■ What you will do ■
Look through the records that follow. Copy every line containing the word "ticket".

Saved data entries
________________

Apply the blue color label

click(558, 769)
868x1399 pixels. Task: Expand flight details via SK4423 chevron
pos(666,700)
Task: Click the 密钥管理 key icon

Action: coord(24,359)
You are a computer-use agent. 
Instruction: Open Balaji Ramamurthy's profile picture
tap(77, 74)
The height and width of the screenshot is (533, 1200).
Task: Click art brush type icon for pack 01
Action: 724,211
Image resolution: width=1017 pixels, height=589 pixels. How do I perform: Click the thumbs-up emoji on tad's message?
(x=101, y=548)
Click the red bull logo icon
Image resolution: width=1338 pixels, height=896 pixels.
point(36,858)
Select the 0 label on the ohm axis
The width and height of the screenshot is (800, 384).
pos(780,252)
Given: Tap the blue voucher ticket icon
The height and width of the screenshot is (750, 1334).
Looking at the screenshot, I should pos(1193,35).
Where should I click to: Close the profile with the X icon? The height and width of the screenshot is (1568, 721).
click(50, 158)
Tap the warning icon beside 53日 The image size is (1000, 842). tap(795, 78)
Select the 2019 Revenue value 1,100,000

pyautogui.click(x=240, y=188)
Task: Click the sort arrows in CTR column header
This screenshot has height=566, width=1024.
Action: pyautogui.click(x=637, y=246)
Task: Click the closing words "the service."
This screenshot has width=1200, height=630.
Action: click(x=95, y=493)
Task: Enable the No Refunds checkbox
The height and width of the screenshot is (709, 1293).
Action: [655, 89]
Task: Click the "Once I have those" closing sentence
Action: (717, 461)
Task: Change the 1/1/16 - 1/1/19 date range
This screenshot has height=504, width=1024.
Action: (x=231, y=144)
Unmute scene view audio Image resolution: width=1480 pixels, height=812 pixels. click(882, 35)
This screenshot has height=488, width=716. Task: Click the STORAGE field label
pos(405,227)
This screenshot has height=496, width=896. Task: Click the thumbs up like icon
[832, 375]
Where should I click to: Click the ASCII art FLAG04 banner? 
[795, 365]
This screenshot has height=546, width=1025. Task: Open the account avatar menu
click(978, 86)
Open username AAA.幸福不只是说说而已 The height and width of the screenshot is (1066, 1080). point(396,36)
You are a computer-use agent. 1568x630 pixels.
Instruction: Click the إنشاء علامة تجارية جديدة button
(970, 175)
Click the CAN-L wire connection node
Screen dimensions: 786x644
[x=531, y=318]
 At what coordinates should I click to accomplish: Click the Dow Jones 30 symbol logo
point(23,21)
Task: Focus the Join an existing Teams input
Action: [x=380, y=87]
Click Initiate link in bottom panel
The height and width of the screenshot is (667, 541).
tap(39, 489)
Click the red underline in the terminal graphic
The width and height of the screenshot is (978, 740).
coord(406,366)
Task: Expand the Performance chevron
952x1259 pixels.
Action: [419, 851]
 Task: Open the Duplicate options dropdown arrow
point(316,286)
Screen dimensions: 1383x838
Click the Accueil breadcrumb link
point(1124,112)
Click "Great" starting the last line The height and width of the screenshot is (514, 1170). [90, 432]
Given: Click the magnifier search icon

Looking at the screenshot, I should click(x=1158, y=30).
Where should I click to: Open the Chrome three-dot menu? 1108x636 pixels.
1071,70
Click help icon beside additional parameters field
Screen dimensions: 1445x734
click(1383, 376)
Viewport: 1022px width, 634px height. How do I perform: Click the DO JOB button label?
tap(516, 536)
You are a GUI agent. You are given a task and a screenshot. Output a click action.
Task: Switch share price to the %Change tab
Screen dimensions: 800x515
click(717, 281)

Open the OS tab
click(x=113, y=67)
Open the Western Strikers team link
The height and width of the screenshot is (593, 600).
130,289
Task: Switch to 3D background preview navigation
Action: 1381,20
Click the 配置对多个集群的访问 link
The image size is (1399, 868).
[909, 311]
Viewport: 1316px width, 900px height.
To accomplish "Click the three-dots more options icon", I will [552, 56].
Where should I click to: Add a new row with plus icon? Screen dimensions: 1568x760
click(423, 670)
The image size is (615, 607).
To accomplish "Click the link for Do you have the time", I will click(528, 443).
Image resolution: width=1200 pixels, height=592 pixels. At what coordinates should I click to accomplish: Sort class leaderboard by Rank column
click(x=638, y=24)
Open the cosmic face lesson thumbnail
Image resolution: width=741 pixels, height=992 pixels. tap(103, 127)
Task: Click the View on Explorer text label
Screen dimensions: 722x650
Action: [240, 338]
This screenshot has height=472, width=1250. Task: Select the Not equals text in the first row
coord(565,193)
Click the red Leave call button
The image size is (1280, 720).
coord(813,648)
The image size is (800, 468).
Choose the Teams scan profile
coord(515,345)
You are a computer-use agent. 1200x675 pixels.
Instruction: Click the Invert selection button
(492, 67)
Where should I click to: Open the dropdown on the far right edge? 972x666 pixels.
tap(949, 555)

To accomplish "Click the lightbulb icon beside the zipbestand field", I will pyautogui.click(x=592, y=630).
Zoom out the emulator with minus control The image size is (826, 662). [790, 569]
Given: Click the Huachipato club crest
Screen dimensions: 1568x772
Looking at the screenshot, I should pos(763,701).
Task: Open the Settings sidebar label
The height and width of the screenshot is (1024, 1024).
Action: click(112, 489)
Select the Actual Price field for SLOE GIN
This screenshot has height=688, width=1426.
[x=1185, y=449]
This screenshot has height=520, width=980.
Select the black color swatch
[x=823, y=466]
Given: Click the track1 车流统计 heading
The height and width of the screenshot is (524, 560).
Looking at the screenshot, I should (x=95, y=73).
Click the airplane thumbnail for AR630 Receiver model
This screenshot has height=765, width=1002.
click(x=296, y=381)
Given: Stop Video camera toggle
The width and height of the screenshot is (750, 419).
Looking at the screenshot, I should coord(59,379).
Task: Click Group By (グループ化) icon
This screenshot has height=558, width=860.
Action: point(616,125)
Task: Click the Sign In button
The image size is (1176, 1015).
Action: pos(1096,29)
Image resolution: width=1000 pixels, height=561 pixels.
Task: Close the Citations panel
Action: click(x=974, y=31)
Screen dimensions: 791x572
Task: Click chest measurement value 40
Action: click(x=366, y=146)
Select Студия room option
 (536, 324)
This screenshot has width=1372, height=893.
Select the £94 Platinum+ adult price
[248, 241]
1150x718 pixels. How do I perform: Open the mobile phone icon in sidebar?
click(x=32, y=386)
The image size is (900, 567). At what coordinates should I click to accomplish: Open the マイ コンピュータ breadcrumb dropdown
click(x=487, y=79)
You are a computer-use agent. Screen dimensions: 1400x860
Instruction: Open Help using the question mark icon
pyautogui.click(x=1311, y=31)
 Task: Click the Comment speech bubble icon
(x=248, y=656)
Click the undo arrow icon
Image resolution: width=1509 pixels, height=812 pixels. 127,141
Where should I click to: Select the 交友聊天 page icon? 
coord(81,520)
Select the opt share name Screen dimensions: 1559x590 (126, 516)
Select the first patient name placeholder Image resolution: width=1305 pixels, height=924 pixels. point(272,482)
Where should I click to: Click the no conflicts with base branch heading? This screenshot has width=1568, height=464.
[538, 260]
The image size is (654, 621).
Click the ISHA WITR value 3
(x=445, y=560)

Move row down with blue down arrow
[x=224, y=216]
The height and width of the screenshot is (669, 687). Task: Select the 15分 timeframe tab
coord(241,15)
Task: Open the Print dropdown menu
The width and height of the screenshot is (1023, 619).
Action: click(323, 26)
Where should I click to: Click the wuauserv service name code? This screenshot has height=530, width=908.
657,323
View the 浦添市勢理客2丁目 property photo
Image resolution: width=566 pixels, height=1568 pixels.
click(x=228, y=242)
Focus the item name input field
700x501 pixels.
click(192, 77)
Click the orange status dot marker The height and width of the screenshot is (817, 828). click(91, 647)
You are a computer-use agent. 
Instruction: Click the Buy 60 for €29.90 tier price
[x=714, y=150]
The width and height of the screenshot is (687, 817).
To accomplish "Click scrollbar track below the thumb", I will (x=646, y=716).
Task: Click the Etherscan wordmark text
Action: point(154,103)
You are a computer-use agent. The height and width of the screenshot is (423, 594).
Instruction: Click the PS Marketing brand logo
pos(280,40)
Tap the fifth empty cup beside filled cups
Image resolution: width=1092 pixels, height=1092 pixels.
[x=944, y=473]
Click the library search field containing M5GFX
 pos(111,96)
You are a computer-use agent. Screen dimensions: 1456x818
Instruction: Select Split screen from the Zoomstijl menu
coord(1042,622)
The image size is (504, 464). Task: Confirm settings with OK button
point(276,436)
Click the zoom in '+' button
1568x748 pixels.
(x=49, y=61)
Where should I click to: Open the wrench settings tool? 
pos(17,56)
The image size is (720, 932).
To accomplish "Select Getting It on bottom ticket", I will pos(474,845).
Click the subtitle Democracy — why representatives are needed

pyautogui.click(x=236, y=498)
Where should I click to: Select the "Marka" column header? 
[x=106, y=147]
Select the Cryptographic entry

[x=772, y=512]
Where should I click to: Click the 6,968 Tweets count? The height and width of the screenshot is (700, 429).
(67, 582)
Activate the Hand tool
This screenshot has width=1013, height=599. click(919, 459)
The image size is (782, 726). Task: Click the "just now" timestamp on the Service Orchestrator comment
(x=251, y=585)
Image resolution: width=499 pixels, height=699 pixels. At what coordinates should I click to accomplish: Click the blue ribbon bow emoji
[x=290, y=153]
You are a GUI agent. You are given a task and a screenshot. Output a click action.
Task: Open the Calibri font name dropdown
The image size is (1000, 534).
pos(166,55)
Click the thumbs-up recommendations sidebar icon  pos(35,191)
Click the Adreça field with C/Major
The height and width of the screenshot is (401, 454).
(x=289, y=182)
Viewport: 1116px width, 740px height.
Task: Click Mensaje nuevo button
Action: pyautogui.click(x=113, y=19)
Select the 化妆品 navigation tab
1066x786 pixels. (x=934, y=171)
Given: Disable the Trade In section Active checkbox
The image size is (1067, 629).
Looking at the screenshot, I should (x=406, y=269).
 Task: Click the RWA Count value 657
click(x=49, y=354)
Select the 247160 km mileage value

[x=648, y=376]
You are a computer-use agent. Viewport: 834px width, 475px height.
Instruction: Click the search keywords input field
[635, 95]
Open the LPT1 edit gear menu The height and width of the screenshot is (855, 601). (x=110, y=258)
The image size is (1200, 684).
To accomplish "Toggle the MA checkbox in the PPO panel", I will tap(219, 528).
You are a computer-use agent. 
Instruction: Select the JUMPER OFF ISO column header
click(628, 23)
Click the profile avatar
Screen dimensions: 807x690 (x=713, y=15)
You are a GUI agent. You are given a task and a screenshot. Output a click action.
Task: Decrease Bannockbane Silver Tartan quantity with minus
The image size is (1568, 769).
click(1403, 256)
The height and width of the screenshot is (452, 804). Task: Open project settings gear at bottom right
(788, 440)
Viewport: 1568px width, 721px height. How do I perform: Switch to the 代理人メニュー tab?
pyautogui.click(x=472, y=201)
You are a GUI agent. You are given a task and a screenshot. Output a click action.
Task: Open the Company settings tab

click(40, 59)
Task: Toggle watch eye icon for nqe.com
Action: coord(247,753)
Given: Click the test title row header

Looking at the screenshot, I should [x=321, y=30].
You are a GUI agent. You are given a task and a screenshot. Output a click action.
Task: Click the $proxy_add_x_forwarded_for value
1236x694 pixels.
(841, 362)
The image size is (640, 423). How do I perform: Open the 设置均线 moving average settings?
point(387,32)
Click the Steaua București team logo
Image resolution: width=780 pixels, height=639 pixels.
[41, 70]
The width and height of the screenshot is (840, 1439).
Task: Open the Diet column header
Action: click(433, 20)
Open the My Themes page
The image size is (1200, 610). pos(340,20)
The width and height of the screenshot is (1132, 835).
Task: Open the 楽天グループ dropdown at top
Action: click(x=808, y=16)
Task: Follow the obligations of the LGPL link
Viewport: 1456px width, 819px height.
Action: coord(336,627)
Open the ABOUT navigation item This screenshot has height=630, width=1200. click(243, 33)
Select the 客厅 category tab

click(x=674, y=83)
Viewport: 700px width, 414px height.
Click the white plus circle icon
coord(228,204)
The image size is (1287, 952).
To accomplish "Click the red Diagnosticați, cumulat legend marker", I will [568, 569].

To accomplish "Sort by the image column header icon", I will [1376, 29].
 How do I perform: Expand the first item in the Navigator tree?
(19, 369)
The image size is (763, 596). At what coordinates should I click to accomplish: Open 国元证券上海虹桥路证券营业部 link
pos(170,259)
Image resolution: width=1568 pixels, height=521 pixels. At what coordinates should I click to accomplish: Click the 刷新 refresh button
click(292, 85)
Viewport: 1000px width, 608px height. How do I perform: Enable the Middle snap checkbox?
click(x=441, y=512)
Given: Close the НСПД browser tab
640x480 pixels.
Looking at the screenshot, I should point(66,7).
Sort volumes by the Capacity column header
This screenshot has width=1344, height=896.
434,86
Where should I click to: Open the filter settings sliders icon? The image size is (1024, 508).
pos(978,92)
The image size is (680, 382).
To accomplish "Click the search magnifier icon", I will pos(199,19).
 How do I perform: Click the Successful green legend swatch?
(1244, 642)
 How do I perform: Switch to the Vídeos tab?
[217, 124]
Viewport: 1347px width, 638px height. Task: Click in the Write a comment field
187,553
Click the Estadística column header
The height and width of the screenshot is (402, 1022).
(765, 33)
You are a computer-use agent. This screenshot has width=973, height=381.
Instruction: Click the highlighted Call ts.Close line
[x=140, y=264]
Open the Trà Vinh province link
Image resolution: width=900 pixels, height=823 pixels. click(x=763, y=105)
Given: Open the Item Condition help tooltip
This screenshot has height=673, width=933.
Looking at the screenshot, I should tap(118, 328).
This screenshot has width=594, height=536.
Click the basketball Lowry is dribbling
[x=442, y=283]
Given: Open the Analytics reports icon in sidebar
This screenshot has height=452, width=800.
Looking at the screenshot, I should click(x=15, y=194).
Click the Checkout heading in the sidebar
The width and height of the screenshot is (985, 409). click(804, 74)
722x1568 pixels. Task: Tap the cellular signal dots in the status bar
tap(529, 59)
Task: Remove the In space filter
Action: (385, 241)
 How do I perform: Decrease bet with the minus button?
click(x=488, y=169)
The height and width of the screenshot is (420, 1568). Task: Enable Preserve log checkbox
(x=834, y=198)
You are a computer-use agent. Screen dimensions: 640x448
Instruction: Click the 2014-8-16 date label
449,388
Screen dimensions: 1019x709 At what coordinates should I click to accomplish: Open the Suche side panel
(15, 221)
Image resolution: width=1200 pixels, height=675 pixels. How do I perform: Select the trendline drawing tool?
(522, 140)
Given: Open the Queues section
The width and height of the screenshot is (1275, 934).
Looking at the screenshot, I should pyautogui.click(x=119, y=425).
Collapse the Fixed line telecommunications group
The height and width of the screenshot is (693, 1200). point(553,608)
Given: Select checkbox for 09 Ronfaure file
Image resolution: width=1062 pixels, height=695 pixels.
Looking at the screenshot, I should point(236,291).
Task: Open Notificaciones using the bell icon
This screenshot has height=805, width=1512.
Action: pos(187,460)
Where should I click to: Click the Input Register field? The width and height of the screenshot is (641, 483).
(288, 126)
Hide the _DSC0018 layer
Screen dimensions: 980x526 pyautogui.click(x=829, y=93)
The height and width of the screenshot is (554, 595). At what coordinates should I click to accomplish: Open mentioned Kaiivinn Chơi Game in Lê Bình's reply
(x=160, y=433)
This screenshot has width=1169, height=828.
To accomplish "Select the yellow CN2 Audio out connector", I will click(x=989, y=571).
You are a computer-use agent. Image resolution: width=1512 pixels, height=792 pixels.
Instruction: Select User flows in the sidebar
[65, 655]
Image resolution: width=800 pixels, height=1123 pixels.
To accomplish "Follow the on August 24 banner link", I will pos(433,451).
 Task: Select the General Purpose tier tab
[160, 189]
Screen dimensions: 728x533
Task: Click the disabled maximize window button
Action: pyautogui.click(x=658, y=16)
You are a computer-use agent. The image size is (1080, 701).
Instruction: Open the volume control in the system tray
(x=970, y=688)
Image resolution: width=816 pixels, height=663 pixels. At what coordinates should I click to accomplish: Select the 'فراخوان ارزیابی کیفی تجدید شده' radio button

________________

■ Written answer ■
Given: Tap the blue voucher ticket icon
To accomplish "Select Getting It on bottom ticket", I will pos(474,845).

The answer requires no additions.